Koran yang telah dicetak di provinsi tetangga itu, dijemput di sana. Kemudian baru dibawa dan didistribusikan di Banua. Berakibat distribusi koran telat sampai ke pembaca. Sebab jarak antara Banjarbaru – perbatasan itu sekitar 300 Km lebih. Bayangkan setiap hari harus bolak balik.
Problem datang empat tahun kemudian. Di tahun 2009, belasan karyawan mengundurkan diri berjamaah di hari yang sama. Mereka boyongan, pindah ke media baru yang akan terbit. Tak cuma kru redaksi (wartawan dan redaktur), pemasaran, hingga security pun turut serta.
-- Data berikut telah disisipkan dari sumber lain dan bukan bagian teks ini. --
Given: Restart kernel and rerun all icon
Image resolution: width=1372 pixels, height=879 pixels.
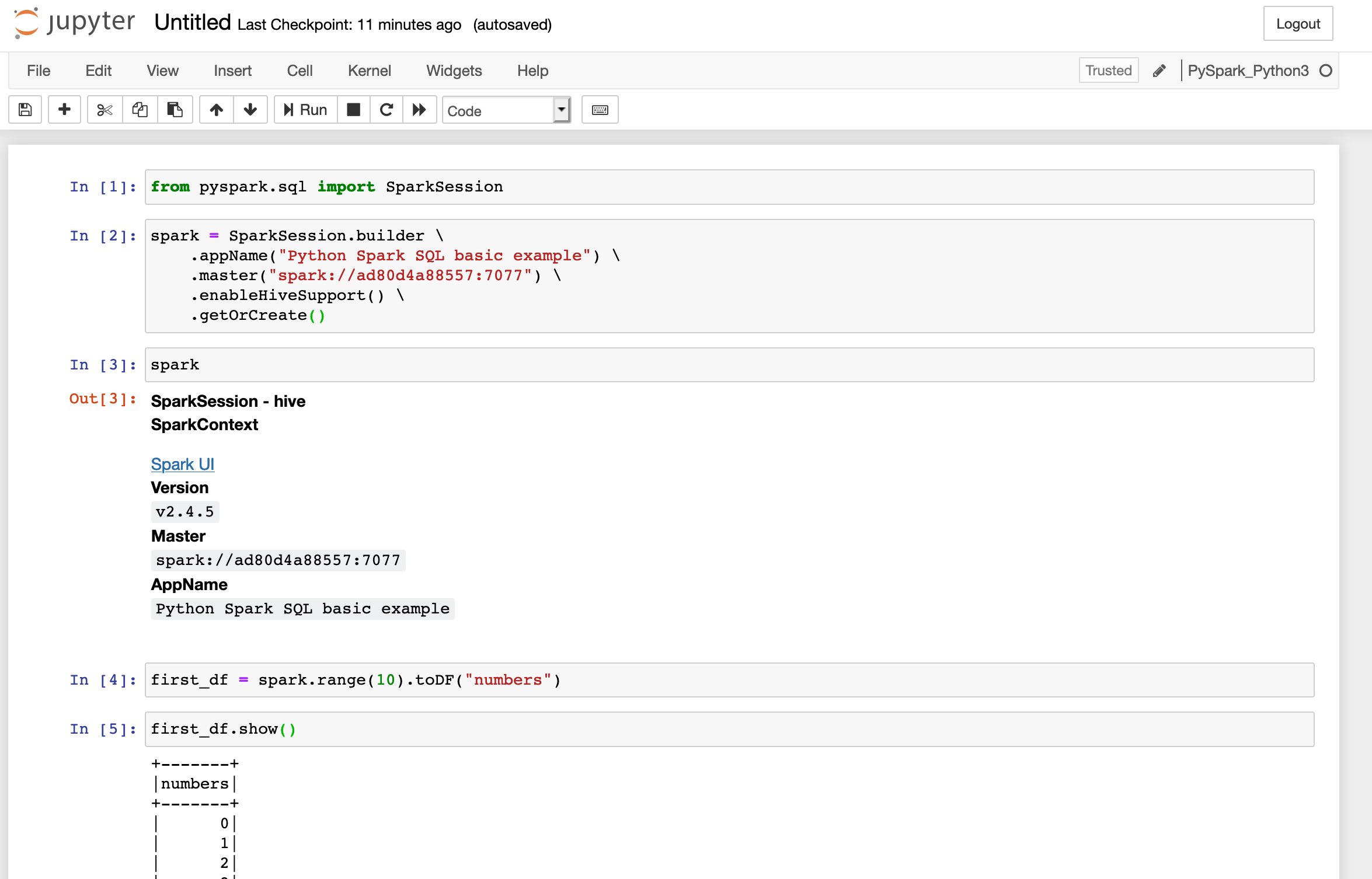Looking at the screenshot, I should [419, 110].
Untunglah, pasukan tersisa bukan bermental tempe. Semua bersatu, saling mengisi kekosongan. Satu pekan yang melelahkan, sekaligus membanggakan. Karyawan-karyawan baru dengan cepat direkrut. Mereka bekerja sambil belajar.
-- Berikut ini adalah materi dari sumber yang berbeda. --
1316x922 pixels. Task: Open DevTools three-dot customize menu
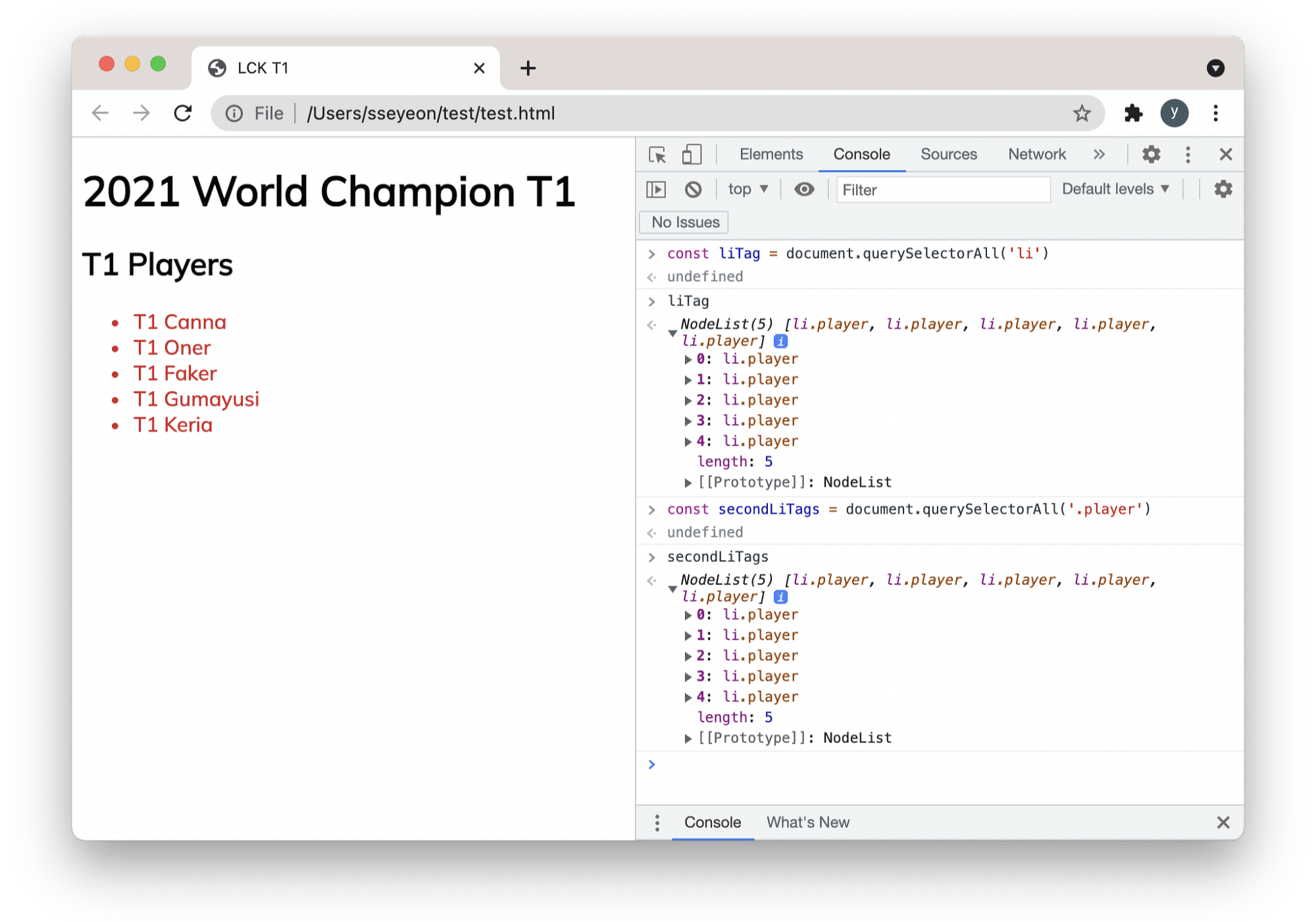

Badai berat berikutnya terjadi dua tahun lalu. Sejak pandemi Covid-19 melanda dunia. Di Indonesia, juga Kalsel. Salah satunya, karena lesu dan melemahnya perekonomian. Mengakibatkan semua sektor melakukan efisiensi.
Di tahun 2020, beberapa bulan setelah pandemi membatasi aktivitas masyarakat, Radar Banjarmasin dengan terpaksa memberlakukan kebijakan pengetatan. Bahkan, sampai mengurangi gaji karyawan. Tak banyak, hanya 5 persen. Kondisi darurat ini tak berlangsung lama, hanya sekitar 5 bulan. Setelah itu, kembali normal. Hingga sekarang.
Kebersamaan, solidaritas, soliditas, dan saling memahami situasi, membuat mampu bertahan dari efek pagebluk. Radar Banjarmasin tak sampai harus mem-PHK atau merumahkan karyawan.
Di tempat lain, keprihatinan melanda. Beberapa surat kabar besar, mengumumkan berhenti terbit. Sebagian lagi, beralih total ke platform digital.
Disrupsi dalam beberapa tahun terakhir ini ramai diperbincangkan. Sering diartikan sebagai gangguan yang mengakibat industri tertentu tidak berjalan akibat munculnya kompetitor baru. Masalah ini tak terkecuali terjadi di media massa, koran salah satunya.
Gejala itu akibat masifnya teknologi baru dan canggih yang tak berbatas ruang dan waktu. Itulah internet dengan gawai. Media informasi bermetamorfosis dengan hanya meng-klik. Berbagai media sosial sebagai salurannya, orang kini dengan mudah mengakses apa pun. Pemanfaatannya yang begitu mudah, kini menjadi pilihan sebagian masyarakat.
Sebuah ancaman? Tentu saja, Jika tak diantisipasi dengan serius. Realitas ini telah disikapi Radar Banjarmasin. Penyesuaian diri, adaptif, dan strategi jitu dikembangkan.
Era globalisasi berbasis teknologi digital tidak mesti meninggalkan media cetak. Solusi cerdas adalah memadukan pola konvensional (kertas koran) dengan digitalisasi (e-paper), disokong platform media sosial. Satu sisi tradisi pelanggan masih terjaga, sisi lainnya berita dan informasi yang disajikan menjangkau pembaca yang lebih luas dan jauh. Dengan ini, kepentingan bisnis perusahaan pers pun diharapkan terjaga baik.
Tagline
Radar Banjarmasin mempunyai motto atau laglin: "Paling Paham Soal Banua"
Lokasi Kantor
Terdapat dua kantor yang menyokong keberlangsungan Radar Banjarmasin, yakni kantor utama yang berada di Gedung Biru, Jalan Ahmad Yani Km 26,9 Landasan Ulun Kota Banjarbaru.
Di Banjarmasin, ada Kantor Biro yang beralamat di Jalan Bigjend H Hasan Basry No E-31 A, tepat di samping Simpang Gusti Kayutangi.